Odkrywam dziecko w sobie

Lubię wracać do czasów gdy byłam dzieckiem i jak lepiłam z masy solnej.
Jakiś czas temu trafiłam na śliczne rzeczy z tej masy  i trochę zatęskniłam za zabawą z lat dzieciństwa i myślałam by coś ulepić....kupiłam nawet masę"FIMO"  jak zamawiałam serwetki do dekupażu... i tak zastanawiałam się co by tu z niej zrobić.
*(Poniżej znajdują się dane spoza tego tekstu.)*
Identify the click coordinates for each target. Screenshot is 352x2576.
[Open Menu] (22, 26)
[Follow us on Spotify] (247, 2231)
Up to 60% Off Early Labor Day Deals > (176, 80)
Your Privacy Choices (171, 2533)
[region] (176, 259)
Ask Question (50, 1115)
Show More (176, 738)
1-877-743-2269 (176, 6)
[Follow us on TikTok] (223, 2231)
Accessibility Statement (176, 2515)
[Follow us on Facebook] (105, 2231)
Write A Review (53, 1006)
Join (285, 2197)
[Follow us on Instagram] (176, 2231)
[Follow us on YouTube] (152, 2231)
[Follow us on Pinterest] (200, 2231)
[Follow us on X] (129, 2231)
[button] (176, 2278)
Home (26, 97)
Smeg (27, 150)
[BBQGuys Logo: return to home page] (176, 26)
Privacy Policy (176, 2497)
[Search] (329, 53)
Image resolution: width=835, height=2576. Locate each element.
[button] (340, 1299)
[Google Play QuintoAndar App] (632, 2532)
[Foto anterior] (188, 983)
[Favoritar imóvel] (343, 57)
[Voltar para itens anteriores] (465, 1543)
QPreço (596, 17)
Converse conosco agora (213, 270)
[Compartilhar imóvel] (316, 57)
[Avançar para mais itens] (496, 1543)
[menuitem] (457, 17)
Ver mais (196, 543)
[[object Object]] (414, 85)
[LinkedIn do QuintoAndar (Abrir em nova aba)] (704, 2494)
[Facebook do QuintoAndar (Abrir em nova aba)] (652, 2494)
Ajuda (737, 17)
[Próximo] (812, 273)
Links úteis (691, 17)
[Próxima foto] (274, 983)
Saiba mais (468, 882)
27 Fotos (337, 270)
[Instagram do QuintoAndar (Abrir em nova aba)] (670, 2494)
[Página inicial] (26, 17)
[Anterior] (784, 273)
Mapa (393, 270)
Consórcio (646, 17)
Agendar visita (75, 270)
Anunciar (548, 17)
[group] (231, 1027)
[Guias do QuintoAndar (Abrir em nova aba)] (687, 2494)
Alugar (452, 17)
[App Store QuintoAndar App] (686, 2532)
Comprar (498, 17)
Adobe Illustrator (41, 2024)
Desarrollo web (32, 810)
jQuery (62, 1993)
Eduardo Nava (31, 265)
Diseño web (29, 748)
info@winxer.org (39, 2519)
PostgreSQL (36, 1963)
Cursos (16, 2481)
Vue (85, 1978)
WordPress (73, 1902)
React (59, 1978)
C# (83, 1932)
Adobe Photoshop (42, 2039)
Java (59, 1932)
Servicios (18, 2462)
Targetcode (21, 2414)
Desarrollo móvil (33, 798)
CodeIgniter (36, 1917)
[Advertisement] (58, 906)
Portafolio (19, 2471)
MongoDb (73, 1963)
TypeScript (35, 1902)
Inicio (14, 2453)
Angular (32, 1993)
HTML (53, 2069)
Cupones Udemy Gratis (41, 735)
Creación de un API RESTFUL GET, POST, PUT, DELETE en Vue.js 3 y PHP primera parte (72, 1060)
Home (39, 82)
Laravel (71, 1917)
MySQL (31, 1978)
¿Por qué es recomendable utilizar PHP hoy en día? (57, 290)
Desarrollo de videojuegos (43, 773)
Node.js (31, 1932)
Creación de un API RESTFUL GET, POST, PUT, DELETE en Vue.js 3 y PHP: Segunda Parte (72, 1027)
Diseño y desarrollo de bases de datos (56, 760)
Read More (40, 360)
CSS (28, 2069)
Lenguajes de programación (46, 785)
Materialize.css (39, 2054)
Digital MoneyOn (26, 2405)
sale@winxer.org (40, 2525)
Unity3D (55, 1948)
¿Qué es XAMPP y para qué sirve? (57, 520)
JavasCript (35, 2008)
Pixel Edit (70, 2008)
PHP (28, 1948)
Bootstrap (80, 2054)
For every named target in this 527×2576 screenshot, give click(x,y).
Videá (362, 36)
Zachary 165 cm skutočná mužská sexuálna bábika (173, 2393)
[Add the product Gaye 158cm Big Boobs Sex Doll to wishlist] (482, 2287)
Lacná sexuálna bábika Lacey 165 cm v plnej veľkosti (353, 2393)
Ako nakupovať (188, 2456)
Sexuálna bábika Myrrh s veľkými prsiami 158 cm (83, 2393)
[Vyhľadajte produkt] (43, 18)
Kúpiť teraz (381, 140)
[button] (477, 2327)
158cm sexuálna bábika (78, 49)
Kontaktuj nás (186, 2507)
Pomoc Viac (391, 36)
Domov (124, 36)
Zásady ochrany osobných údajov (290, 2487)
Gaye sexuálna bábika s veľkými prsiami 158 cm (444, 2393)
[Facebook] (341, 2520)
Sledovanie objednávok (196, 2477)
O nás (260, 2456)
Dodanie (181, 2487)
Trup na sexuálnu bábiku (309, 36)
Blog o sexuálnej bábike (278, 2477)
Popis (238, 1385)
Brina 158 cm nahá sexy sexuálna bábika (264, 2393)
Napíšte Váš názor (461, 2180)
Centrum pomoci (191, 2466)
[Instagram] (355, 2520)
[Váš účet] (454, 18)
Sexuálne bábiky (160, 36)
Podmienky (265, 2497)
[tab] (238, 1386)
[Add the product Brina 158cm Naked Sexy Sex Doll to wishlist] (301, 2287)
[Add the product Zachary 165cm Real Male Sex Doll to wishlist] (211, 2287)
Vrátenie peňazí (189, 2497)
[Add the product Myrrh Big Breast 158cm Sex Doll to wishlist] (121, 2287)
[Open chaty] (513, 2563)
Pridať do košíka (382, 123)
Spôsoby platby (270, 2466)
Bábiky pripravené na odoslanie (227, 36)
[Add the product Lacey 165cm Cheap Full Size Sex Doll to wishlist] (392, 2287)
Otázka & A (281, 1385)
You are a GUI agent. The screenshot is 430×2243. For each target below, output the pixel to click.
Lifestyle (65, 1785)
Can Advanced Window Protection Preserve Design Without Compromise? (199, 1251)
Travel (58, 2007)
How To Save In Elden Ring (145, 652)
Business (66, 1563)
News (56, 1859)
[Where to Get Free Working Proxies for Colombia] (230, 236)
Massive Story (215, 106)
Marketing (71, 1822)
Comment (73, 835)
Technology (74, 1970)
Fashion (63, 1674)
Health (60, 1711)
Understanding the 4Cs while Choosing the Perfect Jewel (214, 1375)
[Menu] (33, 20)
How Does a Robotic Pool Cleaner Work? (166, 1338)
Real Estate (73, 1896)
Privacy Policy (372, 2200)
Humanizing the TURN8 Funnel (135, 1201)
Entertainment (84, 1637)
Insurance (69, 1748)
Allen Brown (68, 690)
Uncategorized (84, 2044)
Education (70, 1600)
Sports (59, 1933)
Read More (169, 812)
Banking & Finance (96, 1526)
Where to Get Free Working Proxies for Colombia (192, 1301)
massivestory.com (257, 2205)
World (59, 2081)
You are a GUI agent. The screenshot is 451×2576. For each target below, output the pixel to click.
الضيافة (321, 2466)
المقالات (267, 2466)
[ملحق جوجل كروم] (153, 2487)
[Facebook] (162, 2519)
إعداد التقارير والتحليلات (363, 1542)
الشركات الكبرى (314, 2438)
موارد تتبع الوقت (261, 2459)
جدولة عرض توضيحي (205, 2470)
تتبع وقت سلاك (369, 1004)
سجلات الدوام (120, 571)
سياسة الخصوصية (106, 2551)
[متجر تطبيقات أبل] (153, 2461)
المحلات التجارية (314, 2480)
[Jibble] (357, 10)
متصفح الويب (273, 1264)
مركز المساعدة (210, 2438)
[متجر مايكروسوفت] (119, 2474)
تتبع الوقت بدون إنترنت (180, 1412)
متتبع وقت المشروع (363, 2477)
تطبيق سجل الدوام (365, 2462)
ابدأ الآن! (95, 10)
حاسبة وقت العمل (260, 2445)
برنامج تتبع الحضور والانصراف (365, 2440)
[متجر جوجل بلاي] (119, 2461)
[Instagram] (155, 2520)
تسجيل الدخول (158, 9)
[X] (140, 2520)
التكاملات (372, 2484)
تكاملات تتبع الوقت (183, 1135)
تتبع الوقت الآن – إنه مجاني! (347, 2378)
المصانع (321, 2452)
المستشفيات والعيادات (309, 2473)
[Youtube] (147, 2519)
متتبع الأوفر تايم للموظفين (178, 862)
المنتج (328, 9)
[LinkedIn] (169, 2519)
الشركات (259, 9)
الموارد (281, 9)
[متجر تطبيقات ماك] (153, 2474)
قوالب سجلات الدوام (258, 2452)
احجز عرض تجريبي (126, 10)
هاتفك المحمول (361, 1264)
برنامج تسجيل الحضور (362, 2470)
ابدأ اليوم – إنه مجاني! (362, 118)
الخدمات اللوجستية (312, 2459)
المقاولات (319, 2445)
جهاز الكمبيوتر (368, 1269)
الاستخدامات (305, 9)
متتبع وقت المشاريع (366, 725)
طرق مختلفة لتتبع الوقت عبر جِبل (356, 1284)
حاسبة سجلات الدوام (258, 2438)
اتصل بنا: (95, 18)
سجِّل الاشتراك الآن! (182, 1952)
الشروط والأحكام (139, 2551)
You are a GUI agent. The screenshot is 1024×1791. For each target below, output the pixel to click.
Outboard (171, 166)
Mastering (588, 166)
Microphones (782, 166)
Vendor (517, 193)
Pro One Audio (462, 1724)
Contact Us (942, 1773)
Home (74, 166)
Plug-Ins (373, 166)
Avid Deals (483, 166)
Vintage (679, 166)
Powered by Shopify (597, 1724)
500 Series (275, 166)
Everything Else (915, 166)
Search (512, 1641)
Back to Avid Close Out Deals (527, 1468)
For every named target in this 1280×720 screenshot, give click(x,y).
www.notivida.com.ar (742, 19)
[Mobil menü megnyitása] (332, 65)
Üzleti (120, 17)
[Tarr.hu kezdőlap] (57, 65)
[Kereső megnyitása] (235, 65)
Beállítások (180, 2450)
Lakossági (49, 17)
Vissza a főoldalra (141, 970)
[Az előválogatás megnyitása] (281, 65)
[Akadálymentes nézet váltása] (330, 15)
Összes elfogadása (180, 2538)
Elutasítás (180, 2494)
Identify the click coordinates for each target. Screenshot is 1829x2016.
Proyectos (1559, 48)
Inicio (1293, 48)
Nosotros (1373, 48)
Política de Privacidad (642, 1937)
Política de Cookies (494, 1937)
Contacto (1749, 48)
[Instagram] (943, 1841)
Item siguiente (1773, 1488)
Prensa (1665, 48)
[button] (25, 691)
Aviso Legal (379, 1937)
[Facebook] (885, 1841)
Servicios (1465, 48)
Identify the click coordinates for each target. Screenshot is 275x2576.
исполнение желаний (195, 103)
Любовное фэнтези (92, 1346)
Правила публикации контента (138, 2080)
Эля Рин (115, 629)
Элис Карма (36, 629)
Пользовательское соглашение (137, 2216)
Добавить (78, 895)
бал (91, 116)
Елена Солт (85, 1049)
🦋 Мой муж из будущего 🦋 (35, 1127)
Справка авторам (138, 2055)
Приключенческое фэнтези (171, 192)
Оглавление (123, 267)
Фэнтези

No i tak szukając czegoś wpadła mi w ręce ta masa i mnie wzięło by  coś podłubać z tego...bawiłam się świetnie ...zrobiłam kotka ...to doskonała metoda relaksacji...można odpłynąć i poczuć się jak dziecko.... kolorowanie kota też było miłym zajęciem.... czasem fajnie tak poczuć się dzieckiem.

Uroczy Kotek
Takie odkrywanie dziecka w sobie to naprawdę fajne zajęcie.
Psychologowie uważają, że w każdym z nas tkwi takie dziecko... najczęściej staramy się to tłumić w sobie ....no bo w pewnym wieku to czy tamto już nam nie wypada... na przykład bieganie w letnim deszczu... skakanie w kałużach .... jaka to była fajna zabawa... ale człowiek się postarzał i już mu nie wypada.
Lubię patrzeć jak pada deszcz... ale nie jakaś taka mżawka tylko duże krople deszczu... taki deszcz ma kojącą naturę w sobie.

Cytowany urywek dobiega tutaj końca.